Rafael se sabía de memoria las Églogas, de Garcilaso; el Cántico Espiritual, de San Juan de la Cruz, las Soledades, de Gongora, muchos sonetos de Quevedo y de Villamediana, las Coplas por la muerte de su padre, de Jorge Manrique y laSuave Patria, de López Velarde, entre otros muchos poemas. Le encantaban los concursos de memoria y se nos iban tardes enteras recordando versos amados.
Fuimos en caravana a Génova para participar en el congreso de escritores organizado por Miguel Ángel Asturias y por el misterioso jesuita Angelo Arpa. Lo presidió Carlos Pellicer y la discreta estrella del aquelarre fue Juan Rulfo. Visitamos en Rapallo a Ezra Pound y cenamos con Eugenio Montale y con el presuntuoso y gran poeta Salvatore Quasimodo. Ungaretti llegó al final y, como no se meneaba la cola con Quasimodo, se sentó calladito en su rincón y, sólo al término de los actos, nos habló un poco de su aventura brasileña y de su idea de la poesía como el testimonio de nuestras vidas.

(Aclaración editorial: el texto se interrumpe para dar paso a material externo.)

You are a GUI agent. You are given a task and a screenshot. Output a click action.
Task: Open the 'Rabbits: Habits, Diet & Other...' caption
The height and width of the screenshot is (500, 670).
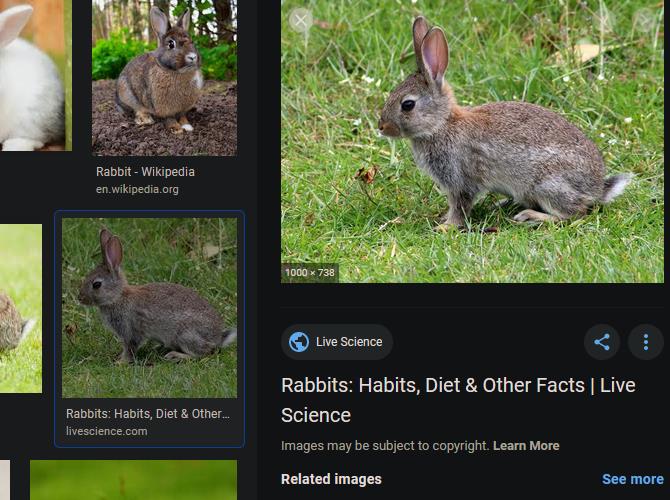[147, 414]
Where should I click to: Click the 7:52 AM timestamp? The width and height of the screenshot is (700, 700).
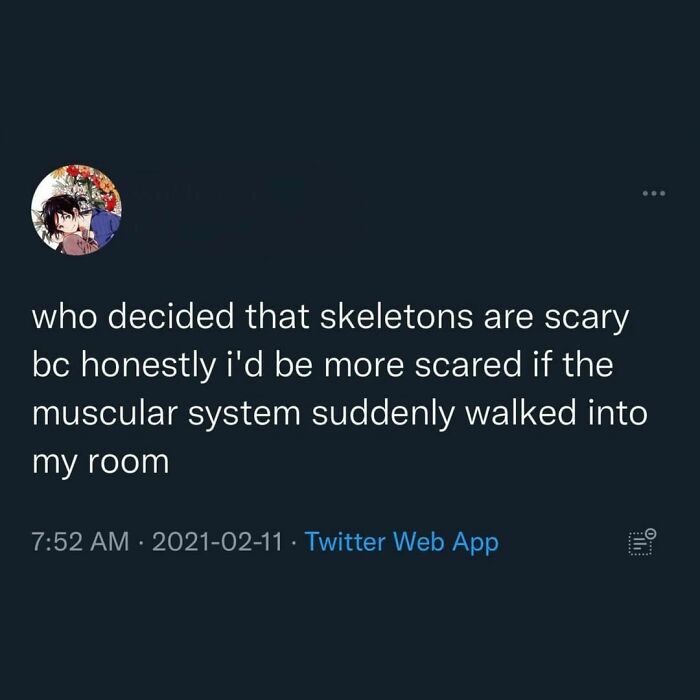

Regresé a México y, a los pocos años, nos fuimos a vivir a Madrid y me encontré de nuevo con Alberti. Fuimos a Santander a dar un recital y armamos la tremolina ante los ojos censores de un grupo de notarios que organizaban un curso en la Universidad Menéndez Pelayo. Alberti, senador del Reino (su entrada al Senado llevando del brazo a La Pasionaria pasó a la leyenda cívica), todavía despertaba temores y sospechas a los fachos que poco a poco iban perdiendo fuerza.
Pasó sus últimos años en su tierra, el Puerto de Santa María. Lo vi, vestido de marinerito en tierra, presidiendo el desfile del carnaval. A los pocos meses se fue con los ángeles que tanto celebró en sus poemas más entrañables.